ABOUT THIS TASK:
The expected response is the complete listing below, restated exactly, with its pictures omitted.

==== THE DATA

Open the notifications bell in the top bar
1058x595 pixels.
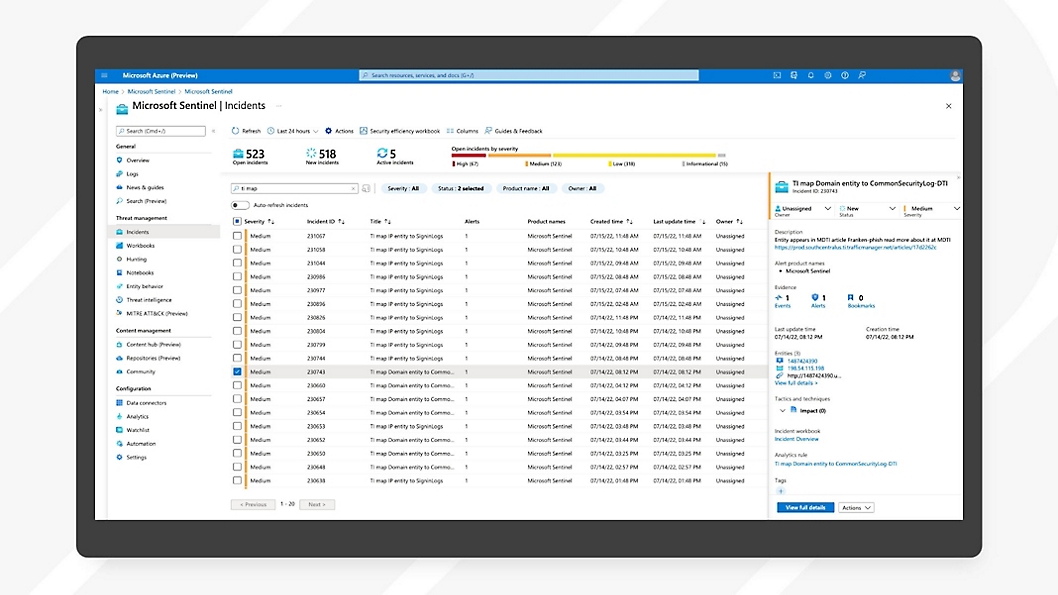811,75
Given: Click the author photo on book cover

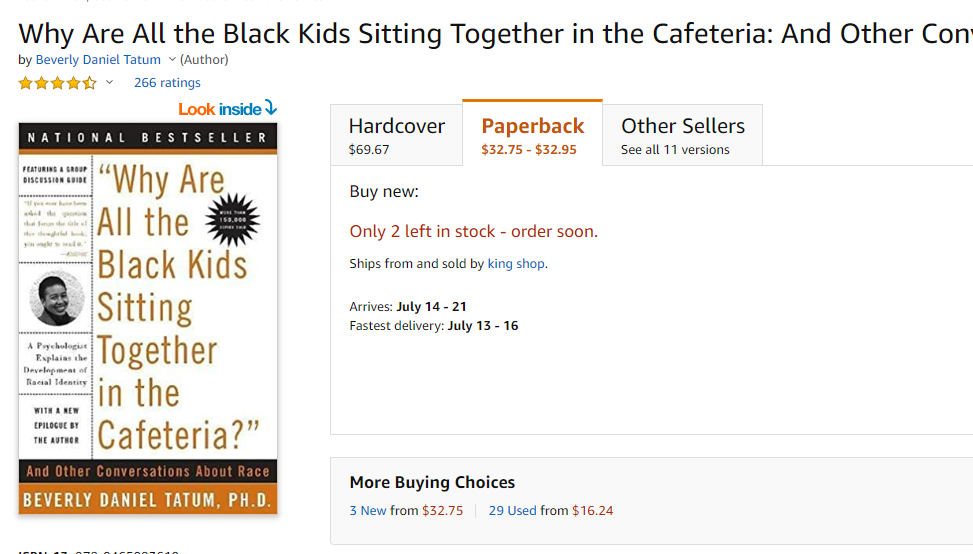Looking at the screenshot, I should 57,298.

========

WRITTEN REPLY:
Open the notifications bell in the top bar
1058x595 pixels.
811,75
Given: Click the author photo on book cover

Looking at the screenshot, I should 57,298.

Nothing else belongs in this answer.